In 1976 Majhmoud Diop and his followers regrouped. Effectively two separate parties worked with the name PAI, PAI-Sénégal (led by Cissokho, technically the original PAI) and PAI-Rénovation (led by Diop).

Soon PAI-Rénovation was accorded recognition by the state to the name PAI. In 1977 PAI-Sénégal appealed to the president to substitute PAI-Rénovation for itself as the legal left.

PAI-Sénégal called for a boycott of the 1978 elections.

In 1979 PIT formed a new youth wing, Democratic Youth Union Alboury Ndiaye (Union de la Jeunesse Démocratique Alboury Ndiaye).

PAI-Sénégal later registered itself with the authorities as PIT on July 9, 1981.

In March 1999, the PIT and two other left-wing parties, And-Jëf/African Party for Democracy and Socialism (AJ/PADS) and the Democratic League/Movement for the Labour Party (LD/MPT), agreed to support the candidacy of opposition leader Abdoulaye Wade of the Senegalese Democratic Party (PDS) in the 2000 presidential election. After Wade's victory, the PIT joined the new government. Differences between Wade and PIT soon surged, and eight months after the installment of the new government the PIT was expelled. PIT joined the opposition ranks and formed part of the CDC opposition coalition.

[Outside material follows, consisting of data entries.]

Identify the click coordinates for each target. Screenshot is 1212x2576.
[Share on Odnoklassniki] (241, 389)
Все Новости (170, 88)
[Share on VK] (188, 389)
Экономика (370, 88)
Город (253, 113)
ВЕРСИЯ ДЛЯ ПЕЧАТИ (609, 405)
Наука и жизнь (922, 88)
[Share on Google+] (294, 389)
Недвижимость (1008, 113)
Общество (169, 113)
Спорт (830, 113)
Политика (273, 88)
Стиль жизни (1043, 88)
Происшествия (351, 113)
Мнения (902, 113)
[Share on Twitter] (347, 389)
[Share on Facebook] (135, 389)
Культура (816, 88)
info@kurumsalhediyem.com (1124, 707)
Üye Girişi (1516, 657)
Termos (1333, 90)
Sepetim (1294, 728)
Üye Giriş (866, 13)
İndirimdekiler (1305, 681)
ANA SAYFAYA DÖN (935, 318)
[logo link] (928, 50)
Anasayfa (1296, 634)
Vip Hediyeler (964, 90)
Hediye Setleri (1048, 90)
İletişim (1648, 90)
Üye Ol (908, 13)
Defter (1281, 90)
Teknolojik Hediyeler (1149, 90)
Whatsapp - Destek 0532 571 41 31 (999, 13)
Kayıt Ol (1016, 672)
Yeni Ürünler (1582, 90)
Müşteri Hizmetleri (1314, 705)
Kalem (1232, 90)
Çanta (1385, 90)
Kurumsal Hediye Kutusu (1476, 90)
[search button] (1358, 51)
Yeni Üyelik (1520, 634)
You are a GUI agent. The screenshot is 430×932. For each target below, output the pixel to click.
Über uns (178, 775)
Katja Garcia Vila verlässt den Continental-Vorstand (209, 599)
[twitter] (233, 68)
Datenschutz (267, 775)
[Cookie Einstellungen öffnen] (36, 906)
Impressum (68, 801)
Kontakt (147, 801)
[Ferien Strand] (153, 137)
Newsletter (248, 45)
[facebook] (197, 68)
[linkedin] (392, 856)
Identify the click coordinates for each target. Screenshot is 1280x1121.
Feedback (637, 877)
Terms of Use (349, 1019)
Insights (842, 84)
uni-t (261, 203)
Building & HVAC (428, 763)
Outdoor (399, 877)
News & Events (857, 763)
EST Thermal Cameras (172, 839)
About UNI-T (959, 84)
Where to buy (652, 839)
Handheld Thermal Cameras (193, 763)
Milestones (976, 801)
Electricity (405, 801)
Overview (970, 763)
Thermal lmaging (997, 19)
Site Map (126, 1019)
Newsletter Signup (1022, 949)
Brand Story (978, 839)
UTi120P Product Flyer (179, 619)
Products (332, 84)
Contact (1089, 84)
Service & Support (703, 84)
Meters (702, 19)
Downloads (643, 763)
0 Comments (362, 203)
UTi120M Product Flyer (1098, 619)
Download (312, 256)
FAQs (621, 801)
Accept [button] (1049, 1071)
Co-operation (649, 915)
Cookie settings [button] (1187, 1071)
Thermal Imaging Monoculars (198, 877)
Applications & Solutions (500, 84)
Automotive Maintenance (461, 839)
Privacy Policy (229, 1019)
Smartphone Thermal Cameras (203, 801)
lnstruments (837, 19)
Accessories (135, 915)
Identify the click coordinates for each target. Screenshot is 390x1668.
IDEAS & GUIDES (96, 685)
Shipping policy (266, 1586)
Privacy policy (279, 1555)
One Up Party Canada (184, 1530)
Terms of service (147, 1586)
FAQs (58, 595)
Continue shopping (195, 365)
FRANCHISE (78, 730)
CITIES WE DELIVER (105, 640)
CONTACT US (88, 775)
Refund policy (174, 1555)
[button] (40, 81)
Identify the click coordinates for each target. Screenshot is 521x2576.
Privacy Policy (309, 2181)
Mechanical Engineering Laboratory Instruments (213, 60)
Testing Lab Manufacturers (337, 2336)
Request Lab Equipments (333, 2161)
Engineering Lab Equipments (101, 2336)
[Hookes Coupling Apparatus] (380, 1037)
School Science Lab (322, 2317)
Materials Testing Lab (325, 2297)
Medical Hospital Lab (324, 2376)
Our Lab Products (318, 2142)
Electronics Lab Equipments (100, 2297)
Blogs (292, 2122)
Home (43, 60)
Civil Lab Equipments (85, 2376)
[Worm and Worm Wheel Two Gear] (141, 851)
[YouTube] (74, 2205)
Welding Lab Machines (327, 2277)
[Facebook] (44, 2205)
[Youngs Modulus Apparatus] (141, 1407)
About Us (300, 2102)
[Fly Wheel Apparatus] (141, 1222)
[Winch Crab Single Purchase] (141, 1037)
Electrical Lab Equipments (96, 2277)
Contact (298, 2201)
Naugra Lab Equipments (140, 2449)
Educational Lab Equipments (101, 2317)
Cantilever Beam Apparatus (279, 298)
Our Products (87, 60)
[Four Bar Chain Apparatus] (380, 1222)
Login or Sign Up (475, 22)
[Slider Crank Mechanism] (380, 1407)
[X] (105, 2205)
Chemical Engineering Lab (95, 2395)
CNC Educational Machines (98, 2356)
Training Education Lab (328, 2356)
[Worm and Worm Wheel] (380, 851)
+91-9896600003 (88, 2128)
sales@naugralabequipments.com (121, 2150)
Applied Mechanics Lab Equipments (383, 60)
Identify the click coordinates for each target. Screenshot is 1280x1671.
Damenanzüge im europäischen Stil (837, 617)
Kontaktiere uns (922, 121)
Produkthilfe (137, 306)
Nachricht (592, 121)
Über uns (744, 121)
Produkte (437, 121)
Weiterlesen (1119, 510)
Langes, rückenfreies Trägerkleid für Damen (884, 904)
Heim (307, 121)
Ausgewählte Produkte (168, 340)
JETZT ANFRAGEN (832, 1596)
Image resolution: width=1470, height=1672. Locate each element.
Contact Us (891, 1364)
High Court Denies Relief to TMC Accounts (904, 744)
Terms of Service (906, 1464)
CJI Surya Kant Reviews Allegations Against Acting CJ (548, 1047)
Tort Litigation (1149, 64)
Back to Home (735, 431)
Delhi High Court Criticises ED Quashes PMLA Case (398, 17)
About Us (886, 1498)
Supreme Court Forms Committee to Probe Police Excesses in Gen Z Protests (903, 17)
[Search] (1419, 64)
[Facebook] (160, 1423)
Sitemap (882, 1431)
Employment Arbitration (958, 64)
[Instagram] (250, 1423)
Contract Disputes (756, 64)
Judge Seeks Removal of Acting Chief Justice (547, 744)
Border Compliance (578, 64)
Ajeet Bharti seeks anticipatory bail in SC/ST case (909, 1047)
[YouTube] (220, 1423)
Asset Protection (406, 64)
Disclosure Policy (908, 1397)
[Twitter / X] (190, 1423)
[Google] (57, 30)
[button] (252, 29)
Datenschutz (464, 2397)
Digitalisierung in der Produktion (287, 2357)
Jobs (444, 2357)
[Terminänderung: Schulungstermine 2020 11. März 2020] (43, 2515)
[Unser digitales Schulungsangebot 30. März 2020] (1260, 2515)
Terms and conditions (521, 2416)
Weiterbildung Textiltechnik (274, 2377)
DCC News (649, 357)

In the parliamentary election held on 29 April 2001, the party won 0.6% of the popular vote and 1 out of 120 seats.

For the 2007 presidential and parliamentary elections, PIT joined the Coalition Alternative 2007. The coalition backed Moustapha Niasse in the February 2007 presidential election, and Dansokho was chosen to head the coalition's list in the 2007 parliamentary election. Subsequently, however, most of the opposition, including the PIT, decided to boycott the parliamentary election.

PIT publishes Daan Doole (The Worker) and Gestu.